Goal: Pull out every line in the records that contains the word "height", copying each line in full.

· · · ·

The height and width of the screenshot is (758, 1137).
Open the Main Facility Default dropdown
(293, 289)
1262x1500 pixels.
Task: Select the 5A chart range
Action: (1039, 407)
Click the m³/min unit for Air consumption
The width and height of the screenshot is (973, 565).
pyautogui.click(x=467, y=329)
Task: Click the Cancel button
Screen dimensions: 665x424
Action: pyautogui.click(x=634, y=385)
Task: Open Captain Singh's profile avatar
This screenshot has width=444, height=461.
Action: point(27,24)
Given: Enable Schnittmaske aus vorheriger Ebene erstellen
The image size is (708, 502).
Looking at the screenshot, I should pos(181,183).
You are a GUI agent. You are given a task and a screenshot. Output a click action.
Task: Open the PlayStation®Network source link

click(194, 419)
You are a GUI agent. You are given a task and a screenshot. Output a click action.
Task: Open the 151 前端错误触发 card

· · · ·

Result of the task:
The height and width of the screenshot is (758, 1137).
The width and height of the screenshot is (973, 565).
This screenshot has width=444, height=461.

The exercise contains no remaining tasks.